Now onto the birthday roundup, that corner of the sky where stars were born:
Lionel Richie, the man who taught the world to dance on the ceiling and say “hello” in a way that made you feel seen. Whether you're brick housin' it with the Commodores or slow dancing under a disco ball to “Endless Love,” Lionel's got your back. Soulful, suave, timeless. “Still”.
Nicole Kidman, the red-haired chameleon of the silver screen. From Australian roots to Oscar gold, she’s got that rare ability to vanish into a role like fog into a canyon.
John Goodman, everyman, titan of warmth and gravitas. Whether he’s smashing pins as Walter Sobchak or being your favorite blue-collar dad on Roseanne, the man can turn a grunt into poetry. Plus his cyclops role in O Brother Where Art Thou is epic.
Robert Downey Jr., born-again Hollywood royalty, who rose from the ashes of his own phoenix fire to put on the iron suit and become the charismatic core of the Marvel universe. Not bad for a kid who once wandered too far into the night.
And today in history, let’s take a quick stroll backward...
It was on June 20, 1782, that the bald eagle was officially adopted as the emblem of the United States. The Continental Congress said, “That’s our bird,” and just like that, a symbol took flight.

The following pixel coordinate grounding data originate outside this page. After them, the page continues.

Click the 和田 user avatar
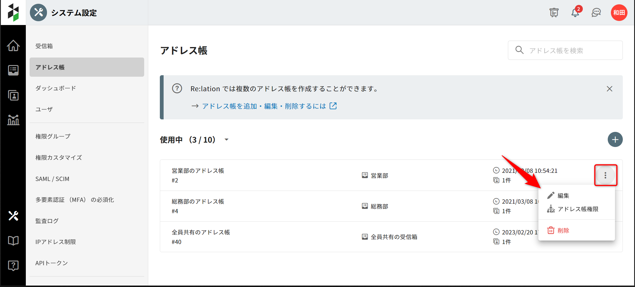Viewport: 635px width, 287px height. click(x=619, y=13)
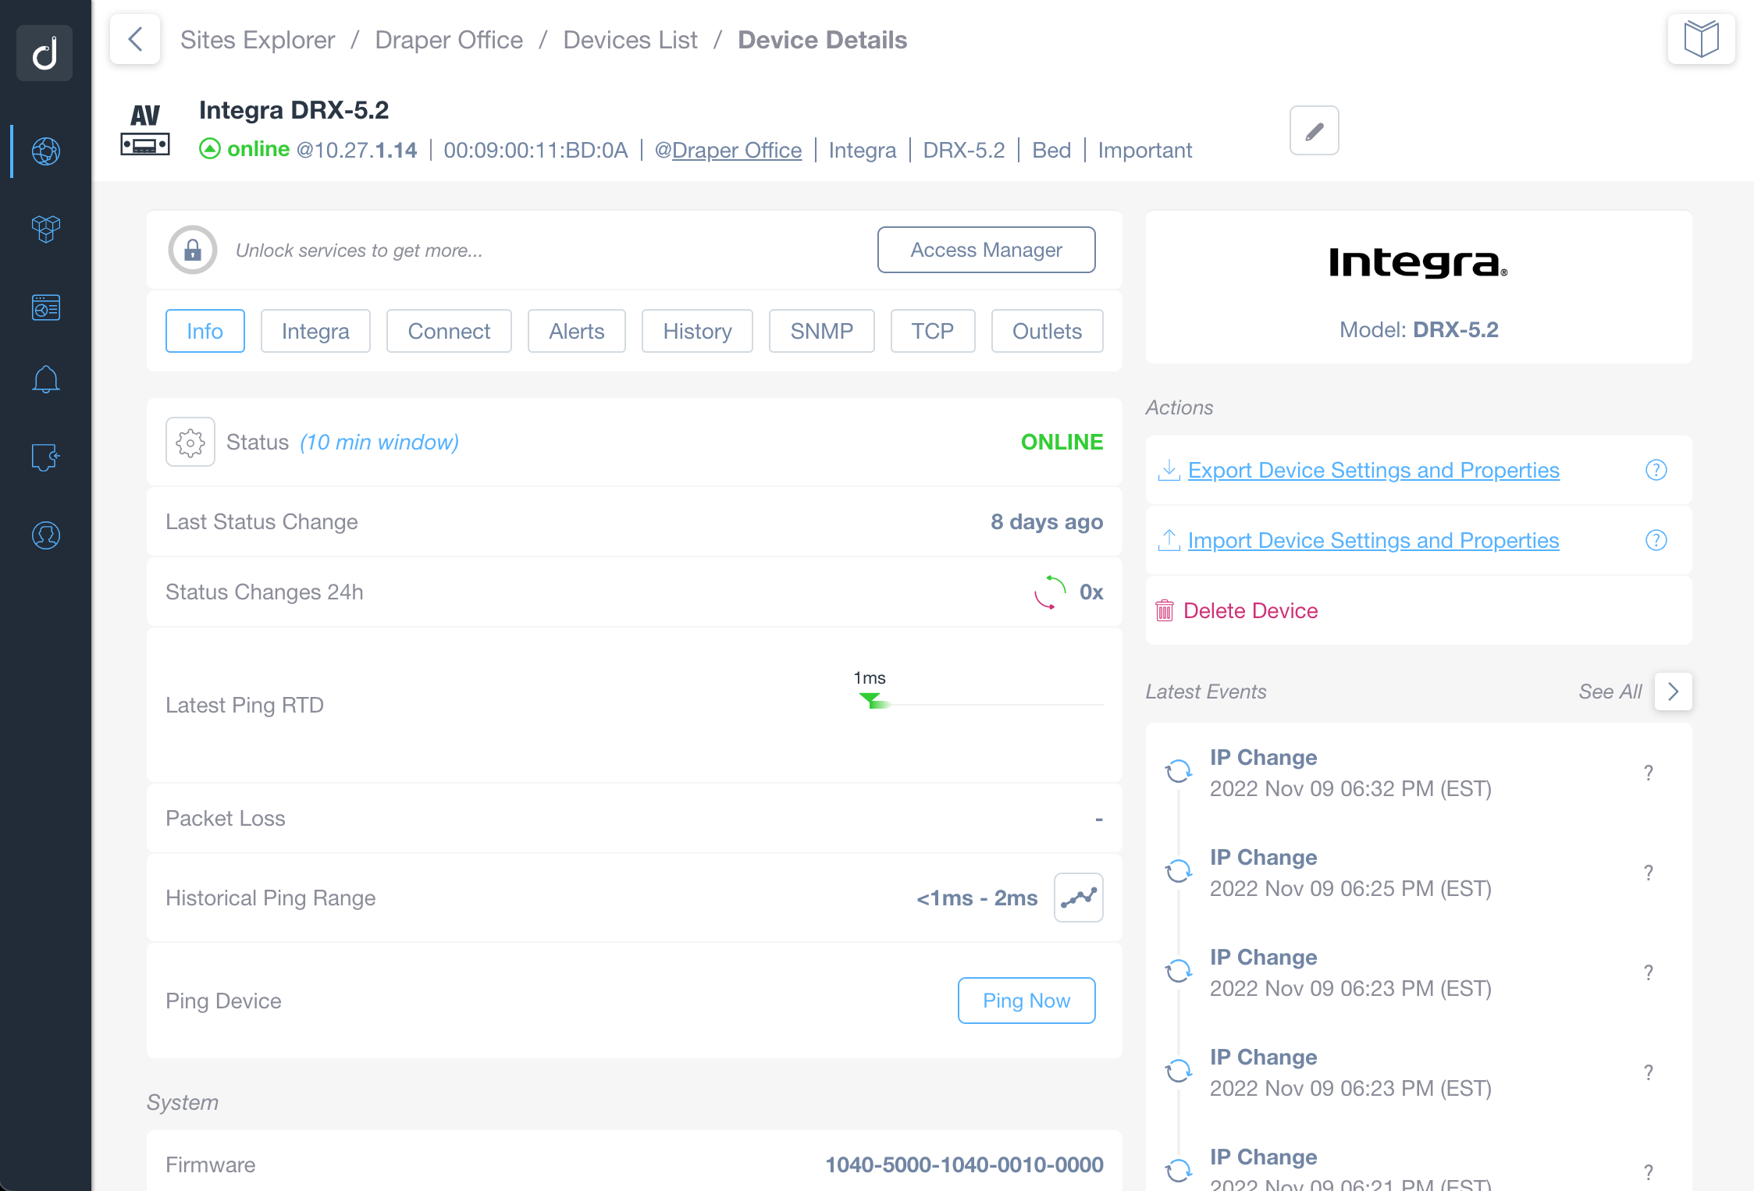This screenshot has height=1191, width=1754.
Task: Click the pencil edit icon for device
Action: pos(1315,130)
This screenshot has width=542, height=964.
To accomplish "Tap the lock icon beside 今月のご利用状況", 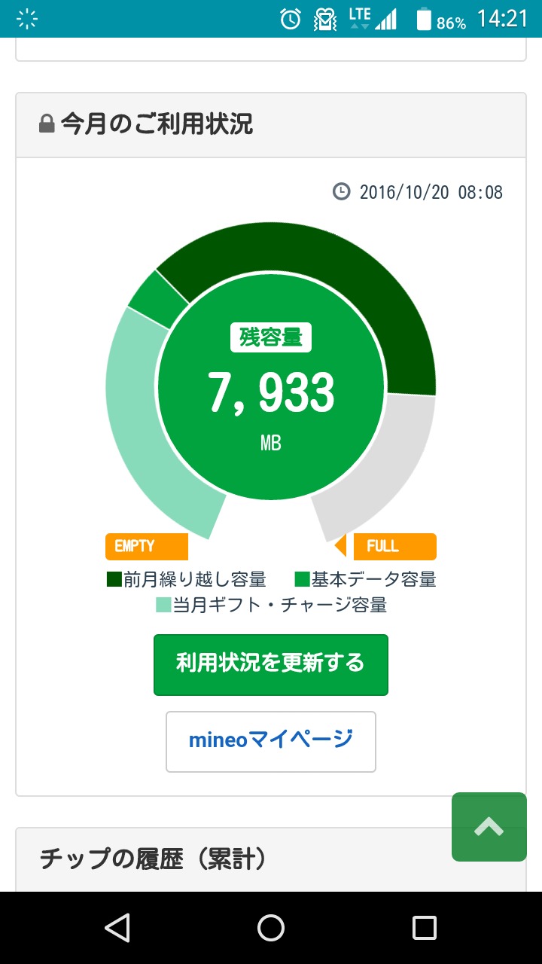I will point(47,124).

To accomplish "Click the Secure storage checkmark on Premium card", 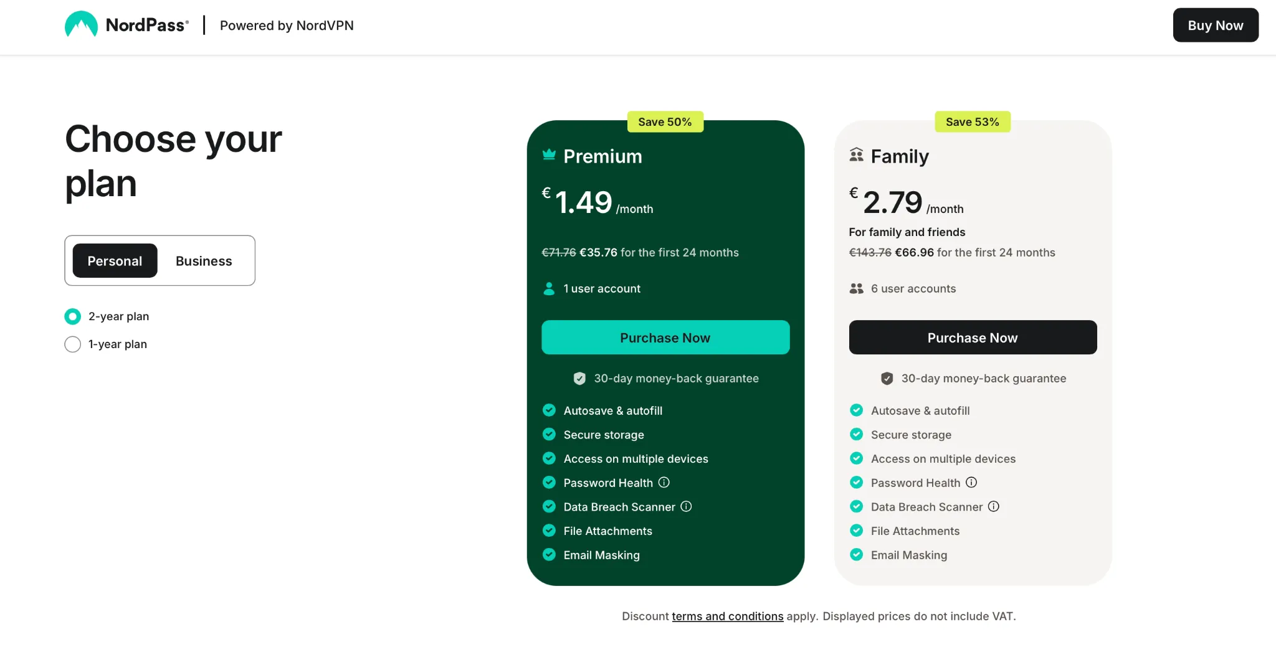I will pos(549,434).
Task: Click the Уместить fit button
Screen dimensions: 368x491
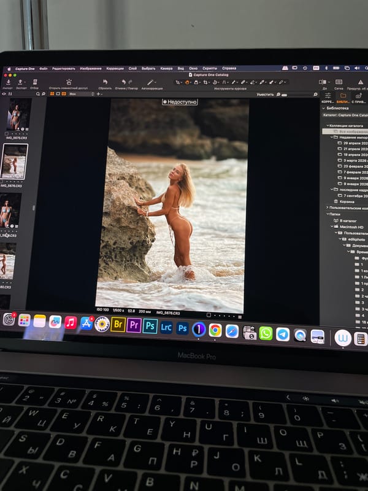Action: 265,95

And in 1975, Jaws swam its way into theaters, and suddenly nobody wanted to go swimming without humming a certain ominous two-note tune. Spielberg gave us the gift of cinematic suspense—and a little hydrophobia too. Even though Minnesota is full of fresh water lakes, the fear of sharks has been echoing along our beaches and shores for fifty years now.
So whether you’re raising a milkshake to the past or slicing into a buttery French pastry with your morning coffee, remember: life is a mosaic. Little joys, shared birthdays, national creatures, and personal nostalgia—stitched together into one big June 20th quilt.
This is Spiess in the Morning and today I am reminding myself and anyone listening to - keep your eyes open, your heart steady, wave to an eagle and take a big ol’ shark bite outta life.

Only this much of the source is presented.